Elle a mis en place des projets par classe : « Des projets où l’on n’exclut personne, et où chacun progresse à son rythme, grâce à son parcours personnalisé. Ainsi, on booste tous les élèves : les moins bons et les bons ! »
Intéressée par la thématique des neurosciences (l’étude du fonctionnement du cerveau), elle a étudié les intelligences multiples. Une clé supplémentaire pour favoriser l’apprentissage : certaines personnes retiennent mieux une information en l’écrivant, en l’entendant, en la voyant, d’autres en la chantant ou en l’accompagnant d’un mouvement. Pourquoi ne pas permettre aux enfants de déceler leurs points forts ? De découvrir leur fonctionnement ? « Dans les écoles du Porhoët, nous travaillons depuis 2012 avec les intelligences multiples. Les élèves sont pleinement acteurs de leur apprentissage. » Une méthode qui porte ses fruits : chaque année, les évaluations de septembre témoignent des acquis. Aussi et surtout, les élèves prennent goût à la connaissance. C’est avec fierté qu’ils partagent le fruit de leur travail et de leurs découvertes.
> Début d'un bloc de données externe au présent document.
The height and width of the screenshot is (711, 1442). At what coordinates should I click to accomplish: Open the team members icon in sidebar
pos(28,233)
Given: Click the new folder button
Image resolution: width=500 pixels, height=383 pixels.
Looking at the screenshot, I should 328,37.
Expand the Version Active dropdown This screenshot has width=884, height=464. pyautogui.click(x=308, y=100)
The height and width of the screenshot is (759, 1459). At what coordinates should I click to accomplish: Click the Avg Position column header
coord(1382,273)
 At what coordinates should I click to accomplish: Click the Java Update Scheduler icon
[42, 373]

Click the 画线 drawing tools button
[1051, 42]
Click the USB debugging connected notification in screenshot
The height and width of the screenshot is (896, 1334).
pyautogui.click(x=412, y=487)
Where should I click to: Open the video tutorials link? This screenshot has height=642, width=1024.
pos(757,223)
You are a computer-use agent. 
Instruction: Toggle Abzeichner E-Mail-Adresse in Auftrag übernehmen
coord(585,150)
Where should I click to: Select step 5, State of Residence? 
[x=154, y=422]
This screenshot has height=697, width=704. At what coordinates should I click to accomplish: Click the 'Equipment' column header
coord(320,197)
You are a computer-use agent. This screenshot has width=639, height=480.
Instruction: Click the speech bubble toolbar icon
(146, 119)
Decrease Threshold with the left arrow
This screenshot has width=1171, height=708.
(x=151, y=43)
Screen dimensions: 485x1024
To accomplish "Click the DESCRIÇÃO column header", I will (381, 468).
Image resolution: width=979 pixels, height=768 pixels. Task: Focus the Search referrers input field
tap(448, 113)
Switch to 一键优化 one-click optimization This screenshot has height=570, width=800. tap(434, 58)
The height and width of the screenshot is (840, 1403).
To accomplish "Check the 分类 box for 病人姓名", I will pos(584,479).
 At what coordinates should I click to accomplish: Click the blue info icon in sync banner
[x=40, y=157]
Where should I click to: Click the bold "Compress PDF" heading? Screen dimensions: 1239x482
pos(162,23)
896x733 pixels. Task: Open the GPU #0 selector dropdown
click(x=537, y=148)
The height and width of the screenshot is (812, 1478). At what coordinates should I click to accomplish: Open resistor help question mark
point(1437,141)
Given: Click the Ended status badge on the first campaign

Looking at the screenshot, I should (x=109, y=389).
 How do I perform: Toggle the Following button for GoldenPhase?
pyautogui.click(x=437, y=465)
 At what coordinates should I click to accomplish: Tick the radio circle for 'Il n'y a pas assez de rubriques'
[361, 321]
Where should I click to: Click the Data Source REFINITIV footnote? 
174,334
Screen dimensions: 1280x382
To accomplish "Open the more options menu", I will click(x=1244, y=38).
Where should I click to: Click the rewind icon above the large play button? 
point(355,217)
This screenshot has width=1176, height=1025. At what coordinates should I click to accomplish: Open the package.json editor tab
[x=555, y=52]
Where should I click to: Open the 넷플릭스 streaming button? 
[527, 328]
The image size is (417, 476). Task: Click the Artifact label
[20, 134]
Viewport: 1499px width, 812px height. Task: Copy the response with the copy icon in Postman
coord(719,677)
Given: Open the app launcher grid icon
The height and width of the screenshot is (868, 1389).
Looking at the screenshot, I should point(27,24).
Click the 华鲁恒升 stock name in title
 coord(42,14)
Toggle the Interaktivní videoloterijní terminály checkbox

En 2012, ils étaient 200 élèves à monter sur scène dans une pièce de théâtre à Josselin ; en 2014, ils écrivaient un ouvrage, Pluie d’histoires sur la Bretagne, qu’ils dédicaçaient ensuite dans un salon du livre spécialement créé pour l’occasion ; en 2015, ils prenaient part à un congrès de jeunes chercheurs, se faisant, les uns aux autres, la démonstration de leurs découvertes.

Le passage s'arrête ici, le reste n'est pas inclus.